2018-01-23 14:47 GMT+03:00 [email protected] <[email protected]>:

> Hi Evgenii,
>
>
> Now that error gone , but another exception thrown:
>
>
> [ERROR] 2018-01-23 04:11:58.849 [srvc-deploy-#146] [ig]
> GridServiceProcessor - Error when executing service: null
>
> java.lang.IllegalStateException: Getting affinity for topology version
> earlier than affinity is calculated [locNode=TcpDiscoveryNode
> [id=a732a474-cd9a-4ae6-8366-0d058f1f80a8, addrs=[10.30.91.134], sockA
>
> ddrs=[fx2/10.30.91.134:47500], discPort=47500, order=15, intOrder=15,
> lastExchangeTime=1516680718809, loc=true, ver=2.3.0#20171028-sha1:8add7fd5,
> isClient=false], grp=ignite-sys-cache, topVer=AffinityTo
>
> pologyVersion [topVer=18, minorTopVer=0], head=AffinityTopologyVersion
> [topVer=19, minorTopVer=0], history=[AffinityTopologyVersion [topVer=15,
> minorTopVer=0], AffinityTopologyVersion [topVer=16, minorT
>
> opVer=0], AffinityTopologyVersion [topVer=17, minorTopVer=0],
> AffinityTopologyVersion [topVer=19, minorTopVer=0]]]
>
> at org.apache.ignite.internal.processors.affinity.

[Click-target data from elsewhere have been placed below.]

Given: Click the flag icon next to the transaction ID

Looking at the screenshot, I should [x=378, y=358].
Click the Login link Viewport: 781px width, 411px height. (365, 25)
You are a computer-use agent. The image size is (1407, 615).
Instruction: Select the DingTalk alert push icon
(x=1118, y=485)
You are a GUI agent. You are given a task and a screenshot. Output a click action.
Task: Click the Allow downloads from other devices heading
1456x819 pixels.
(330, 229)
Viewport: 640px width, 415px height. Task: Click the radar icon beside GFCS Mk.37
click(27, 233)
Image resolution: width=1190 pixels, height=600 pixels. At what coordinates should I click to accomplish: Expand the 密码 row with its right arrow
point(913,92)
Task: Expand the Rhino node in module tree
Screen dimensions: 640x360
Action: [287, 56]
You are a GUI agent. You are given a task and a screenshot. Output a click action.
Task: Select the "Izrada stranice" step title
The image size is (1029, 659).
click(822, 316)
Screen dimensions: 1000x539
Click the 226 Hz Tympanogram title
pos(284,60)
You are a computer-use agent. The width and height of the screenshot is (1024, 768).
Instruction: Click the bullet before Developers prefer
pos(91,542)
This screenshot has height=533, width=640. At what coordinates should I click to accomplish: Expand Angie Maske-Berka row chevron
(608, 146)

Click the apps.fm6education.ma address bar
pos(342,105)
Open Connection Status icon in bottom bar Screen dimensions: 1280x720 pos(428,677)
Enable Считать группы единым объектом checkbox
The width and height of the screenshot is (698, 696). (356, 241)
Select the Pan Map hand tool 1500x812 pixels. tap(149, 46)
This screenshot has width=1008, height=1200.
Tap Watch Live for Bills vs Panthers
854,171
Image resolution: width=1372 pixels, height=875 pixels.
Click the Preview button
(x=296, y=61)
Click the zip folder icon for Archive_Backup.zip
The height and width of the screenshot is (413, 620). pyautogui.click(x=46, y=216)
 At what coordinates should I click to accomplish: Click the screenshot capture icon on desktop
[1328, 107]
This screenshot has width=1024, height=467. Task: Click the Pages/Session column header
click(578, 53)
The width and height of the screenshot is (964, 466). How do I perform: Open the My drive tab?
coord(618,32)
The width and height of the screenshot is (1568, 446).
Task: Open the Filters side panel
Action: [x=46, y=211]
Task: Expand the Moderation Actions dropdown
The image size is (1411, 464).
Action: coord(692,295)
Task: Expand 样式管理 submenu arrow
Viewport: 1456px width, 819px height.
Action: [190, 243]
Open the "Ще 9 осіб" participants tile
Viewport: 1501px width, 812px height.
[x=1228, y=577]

> GridAffinityAssignmentCache.cachedAffinity(GridAffinityAssignmentCache.java:514)
> ~[ignite-core-2.3.0.jar!/:2.3.0]
>
> at org.apache.ignite.internal.processors.affinity.
> GridAffinityAssignmentCache.nodes(GridAffinityAssignmentCache.java:419)
> ~[ignite-core-2.3.0.jar!/:2.3.0]
>
> at org.apache.ignite.internal.processors.cache.GridCacheAffinityManager.
> nodesByPartition(GridCacheAffinityManager.java:220)
> ~[ignite-core-2.3.0.jar!/:2.3.0]
>
> at org.apache.ignite.internal.processors.cache.GridCacheAffinityManager.
> primaryByPartition(GridCacheAffinityManager.java:256)
> ~[ignite-core-2.3.0.jar!/:2.3.0]
>
> at org.apache.ignite.internal.processors.cache.GridCacheAffinityManager.
> primaryByKey(GridCacheAffinityManager.java:247)
> ~[ignite-core-2.3.0.jar!/:2.3.0]
>
> at org.apache.ignite.internal.processors.cache.GridCacheAffinityManager.
> primaryByKey(GridCacheAffinityManager.java:271)
> ~[ignite-core-2.3.0.jar!/:2.3.0]
>
> at org.apache.ignite.internal.processors.service.GridServiceProcessor$
> TopologyListener$1.run0(GridServiceProcessor.java:1771)
> ~[ignite-core-2.3.0.jar!/:2.3.0]
>
> at org.apache.ignite.internal.processors.service.GridServiceProcessor$
> DepRunnable.run(GridServiceProcessor.java:1958)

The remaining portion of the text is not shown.